**About this task:**
Find every line in the records below that contains "computer", and copy it.

**Exercise material:**
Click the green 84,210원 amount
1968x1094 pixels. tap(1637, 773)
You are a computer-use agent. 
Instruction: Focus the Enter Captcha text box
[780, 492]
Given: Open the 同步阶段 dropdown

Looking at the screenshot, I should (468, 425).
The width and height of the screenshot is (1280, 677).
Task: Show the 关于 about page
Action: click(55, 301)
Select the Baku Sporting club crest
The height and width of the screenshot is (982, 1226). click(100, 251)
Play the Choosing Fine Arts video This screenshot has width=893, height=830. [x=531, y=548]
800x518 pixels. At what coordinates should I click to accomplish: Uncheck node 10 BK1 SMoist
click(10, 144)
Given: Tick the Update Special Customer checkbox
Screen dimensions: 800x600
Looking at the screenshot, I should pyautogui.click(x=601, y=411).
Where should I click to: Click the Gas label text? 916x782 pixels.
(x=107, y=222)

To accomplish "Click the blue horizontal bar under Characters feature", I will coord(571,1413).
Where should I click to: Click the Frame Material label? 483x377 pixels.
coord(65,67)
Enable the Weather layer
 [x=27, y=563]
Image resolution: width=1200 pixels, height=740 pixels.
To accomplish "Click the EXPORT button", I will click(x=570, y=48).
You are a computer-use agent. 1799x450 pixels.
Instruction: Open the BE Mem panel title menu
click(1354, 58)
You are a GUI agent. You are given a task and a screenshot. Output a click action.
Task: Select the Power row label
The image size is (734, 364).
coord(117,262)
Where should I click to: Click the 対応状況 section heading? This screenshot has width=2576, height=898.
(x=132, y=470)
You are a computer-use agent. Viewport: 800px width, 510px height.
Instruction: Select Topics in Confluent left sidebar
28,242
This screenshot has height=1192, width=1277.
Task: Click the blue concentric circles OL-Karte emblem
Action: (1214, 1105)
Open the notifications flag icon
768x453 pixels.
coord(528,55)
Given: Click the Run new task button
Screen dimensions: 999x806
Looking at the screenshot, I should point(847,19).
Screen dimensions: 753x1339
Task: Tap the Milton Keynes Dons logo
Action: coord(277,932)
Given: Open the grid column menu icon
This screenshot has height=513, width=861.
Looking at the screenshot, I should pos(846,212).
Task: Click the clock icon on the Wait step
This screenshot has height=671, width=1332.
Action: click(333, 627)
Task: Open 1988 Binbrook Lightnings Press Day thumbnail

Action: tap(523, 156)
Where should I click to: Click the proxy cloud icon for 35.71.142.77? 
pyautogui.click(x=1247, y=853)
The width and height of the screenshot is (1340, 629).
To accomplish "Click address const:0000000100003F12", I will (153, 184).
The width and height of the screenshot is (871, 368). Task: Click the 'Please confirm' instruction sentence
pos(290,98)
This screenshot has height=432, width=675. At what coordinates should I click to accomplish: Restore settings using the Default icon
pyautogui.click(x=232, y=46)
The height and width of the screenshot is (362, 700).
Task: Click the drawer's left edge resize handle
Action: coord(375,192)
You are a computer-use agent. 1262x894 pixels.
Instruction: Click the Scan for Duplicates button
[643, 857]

**Response to this exercise:**
You are a computer-use agent. 
You are a computer-use agent. 1799x450 pixels.
You are a computer-use agent. Viewport: 800px width, 510px height.
You are a computer-use agent. 1262x894 pixels.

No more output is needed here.